Cassino – Ex affiliato alla Camorra diventa pizzaiolo e si racconta ai ragazzi dell’albeghiero

Angela Nicoletti
3 MIn Lettura
Una lezione di legalità forte e che ha scosso gli animi di oltre trecento studenti dell’Istituto Alberghiero “San Benedetto di Cassino. Una lezione organizzata dal preside Pasquale Merino e dal corpo docente nell’ambito di un progetto finalizzato a rispettare le regole e che prevede una serie di lezioni a tema.

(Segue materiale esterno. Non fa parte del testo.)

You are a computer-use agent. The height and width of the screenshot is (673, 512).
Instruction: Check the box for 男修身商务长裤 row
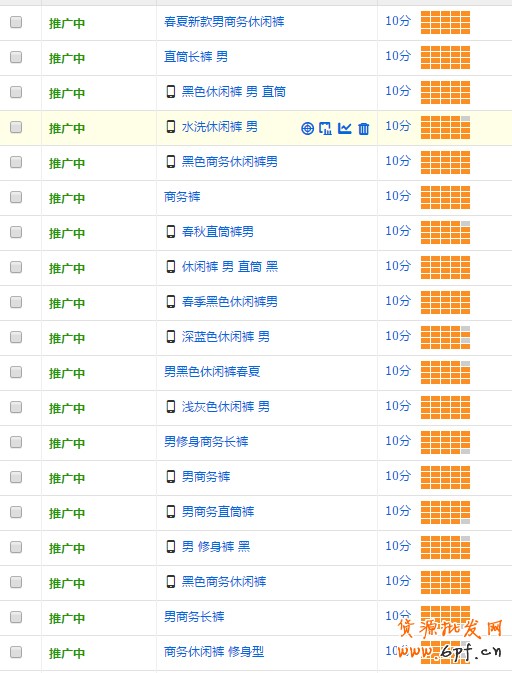[16, 442]
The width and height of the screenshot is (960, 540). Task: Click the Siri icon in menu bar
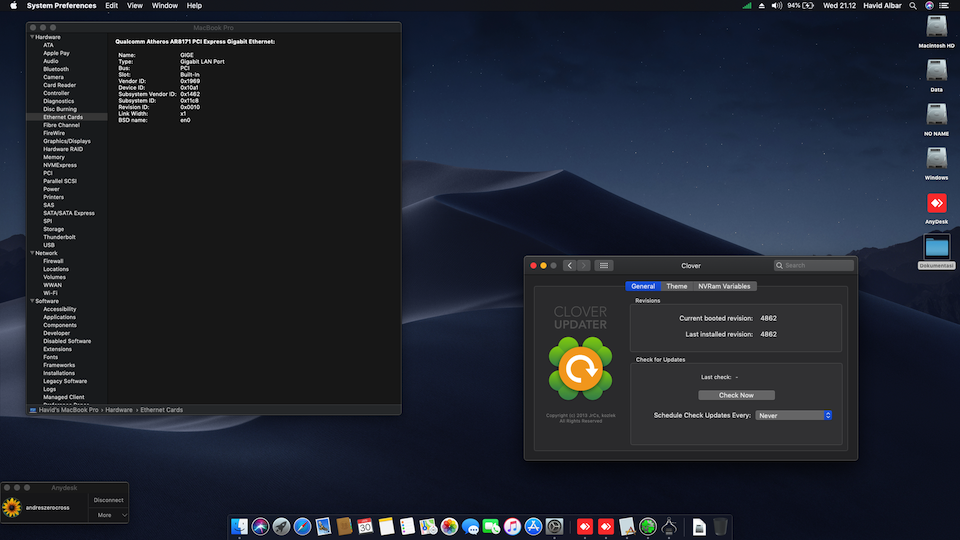coord(930,6)
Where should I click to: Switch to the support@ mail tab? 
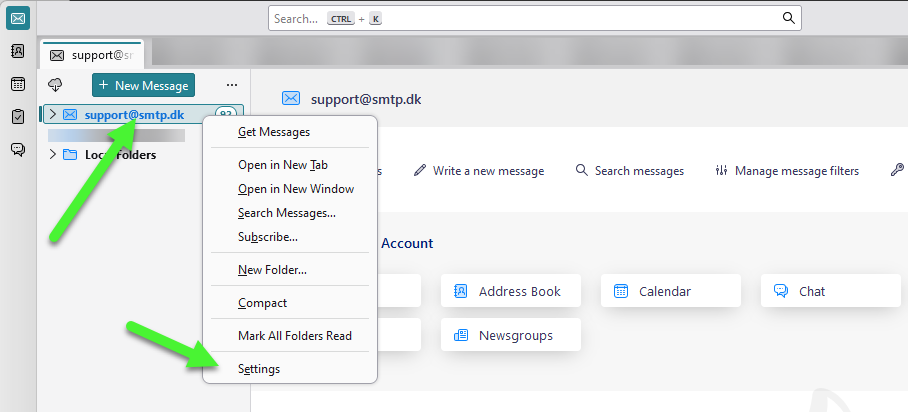(92, 55)
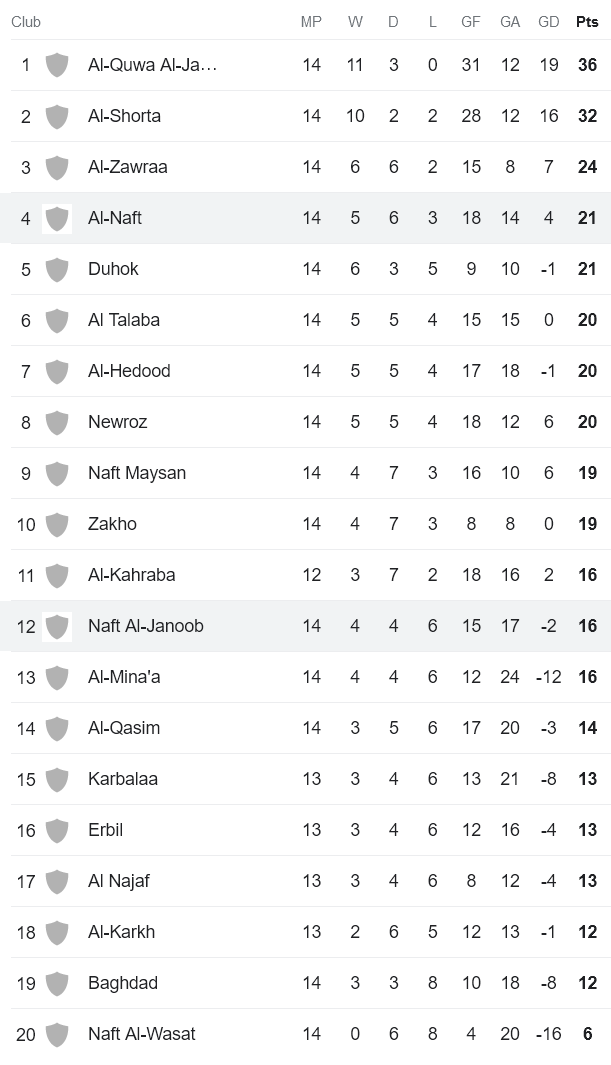Click the Erbil club shield icon

[57, 830]
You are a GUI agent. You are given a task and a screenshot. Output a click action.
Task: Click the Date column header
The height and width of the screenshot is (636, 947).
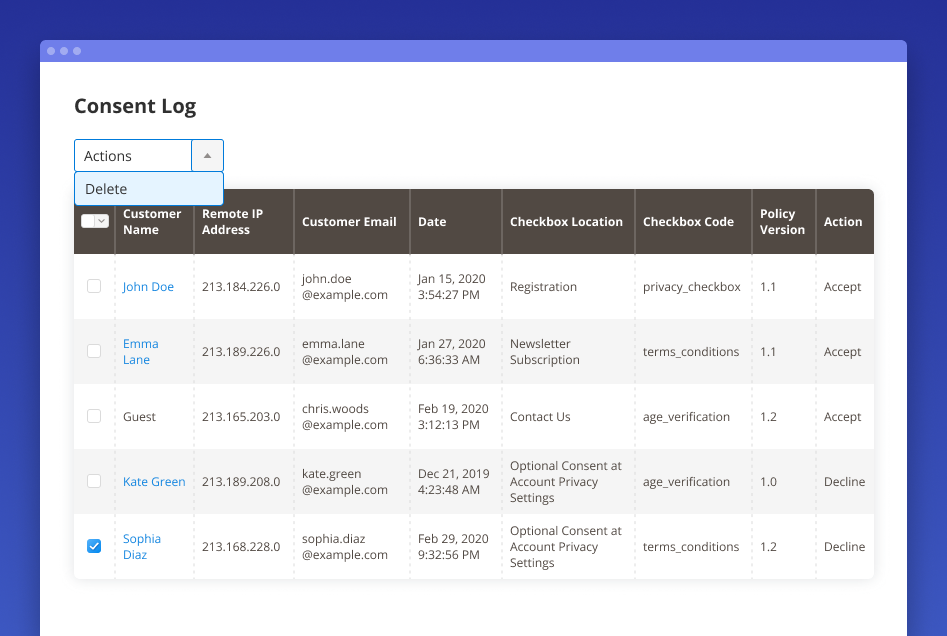[432, 221]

A moderare la giornalista Angela Nicoletti che dopo i saluti iniziali del preside e dell’assessore alla Cultura, Maria Iannone, ha passato la parola a Carmine Mernini e Simona Di Mambro titolari del ‘Civico Sociale’ trattoria della legalità con sede in via Abate Aligerno a Cassino. Entrambi hanno sottolineato quanto sia importante per un giovane o un adolescente avere il rispetto delle regole e riuscire a star lontano dai pericoli e dalle insidie della piazza. Simona e Carmine hanno raccontato del loro progetto di inserimento lavorativo all’interno del ristorante. Il ‘Civico Sociale’ utilizza prodotti provenienti dai beni confiscati alla camorra ed offre lavoro a ragazzi che hanno avuto un percorso di vita difficile e diverso. A prendere la parola poi è stato Simmaco Perillo, presidente della cooperativa ‘Al di là dei sogni’ di Sessa Aurunca. Simmaco ha raccontato di quanto sia stato difficile mantenere la gestione di un bene confiscato alla camorra in una terra di camorra. A chiudere la mattinata è stato il racconto di Giuliano, oggi esperto cuoco e fino a ieri affiliato al clan camorristico degli scissionisti di Scampia. Giuliano ha parlato ad una platea silenziosa e rapita. Ha raccontato di aver iniziato a spacciare droga a soli 13 anni. Di avere la quinta elementare e di non aver avuto scelta quando si nasce in un quartiere dove ci sono povertà e malavita. “Ti comprano Con il danaro e il lusso e tu sei convinto che quello è un giusto modo di vivere. Avevo allontanato mio padre che era un onesto venditore di caramelle e la mia famiglia. Mi sono ritrovato ad avere una condannata per associazione mafiosa e rischiavo fino a venti anni di carcere. Volevo farla finita ma sono stato salvato prima da mio padre che si è indebitato per farmi avere il migliore avvocato di Napoli e poi da Simmaco ed i ragazzi della cooperativa Nco che mi hanno dato lavoro e fiducia”.